If you frequently drive, or crawl along, congested highways like the 401, you have ample experience in the phenomenon that, ‘Life happens while you’re busy making other plans.’  Recently, after a beautiful day of Jubilee celebrations with my religious community in Toronto, I was heading west on the 401 in the early afternoon.  Well, you may have guessed it.  A trip of about 200 km from Toronto to London should take about two hours or thereabouts, but never four!  Yet that’s what it took that day, putting paid to plans I had for the evening.

However, not all was lost. One tends to take in so much more while moving at a snail’s pace.  A slow pace can also lend itself to pondering some of life’s big questions, at times triggered by those with whom we share the road.  How could I not stop (ah, we already had stopped in our tracks) to take a photo of the humongous truck adjacent to me with the warning Do Not Push emblazoned on its rear?  This phrase gave me pause to ponder why I do not take kindly to being pushed.  Cold fresh WATER, as advertised by my other huge travel companion, would have been most welcome as I sat there mulling over why most of us resist being pushed.  I mean, no one in their right mind would try to push that monstrosity of a truck, but there are plenty of folk who like to push others, for whatever reason.  However, my mind drifted into quite a different direction. 

If you have read some of my previous blogs, you know that I am a hospital chaplain.
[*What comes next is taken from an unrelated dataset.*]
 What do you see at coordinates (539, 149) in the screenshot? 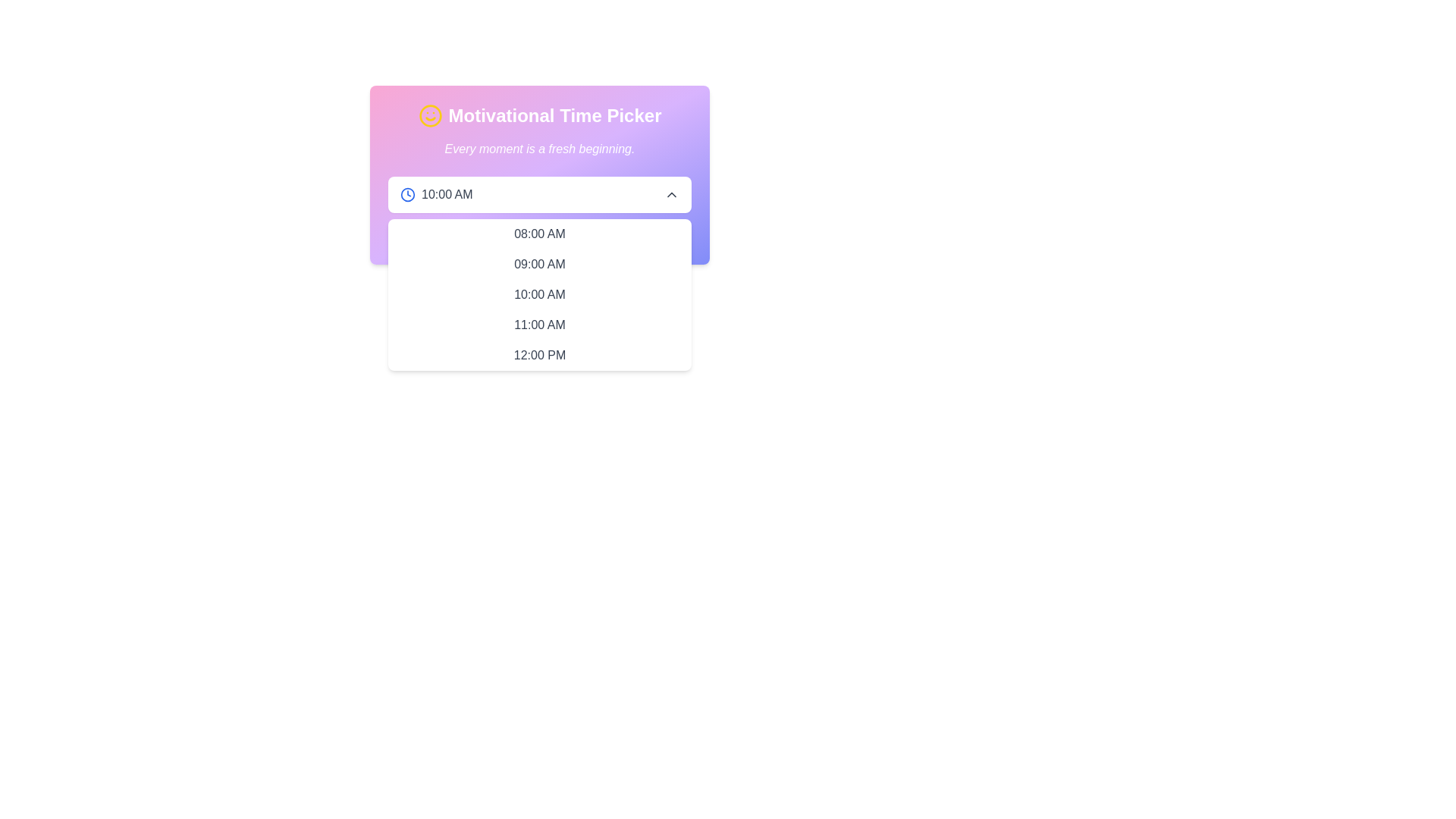
I see `the motivational quote text block located below the title 'Motivational Time Picker' and above the time picker dropdown interface` at bounding box center [539, 149].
Over the years I have spent time with people of all walks of life, but especially with children as I have a soft spot for all those sick kiddos at the hospital where I minister.  Preemie babies in incubators and tiny tots in the Paediatric Critical Care Unit tend to really tug at my heart strings. So, while I’m stuck on the 401, the Do Not Push transports me to the hospital where babies in the Neonatal Intensive Care Unit might as well have those words, or ‘I’ll do it my way’, emblazoned on their incubators.  “Do Not Push, Doc”, seems to be what these amazing tiny human beings at times say loud and clear.  The exceptional nurses who care for these babies refer to it as ‘Preemie Power’. Though tiny and seemingly fragile, and totally dependent for everything on those who care for them, these babies ‘wield’ their power. They grow and thrive at their own pace.  They will not be pushed. 

At times it may seem as if all that is being done to save a preemie, is in vain.  And then, when all looks bleak and those carefully constructed plans and expertise seems to be for naught, those babies surprise everyone.  They do it their way, and against all odds begin to thrive.  Before you know it, a miracle unfolds before your very eyes. Yes, miracles are not uncommon in the NICU.  They are not the kind of miracle that might make the headlines. They are the nearly imperceptible, slow miracles you could miss if you are not attentive to the awesome wonder of tiny babies doubling their birth weight within a couple of weeks, much to everyone’s surprise. I have heard moms call their tiny infant a trickster, who keeps everyone on their toes. No, these babies will not be pushed.  But, yes, with tender loving care these incredible babies, as tiny as they are when they are born, grow surprisingly well and given time, go home to lead healthy lives.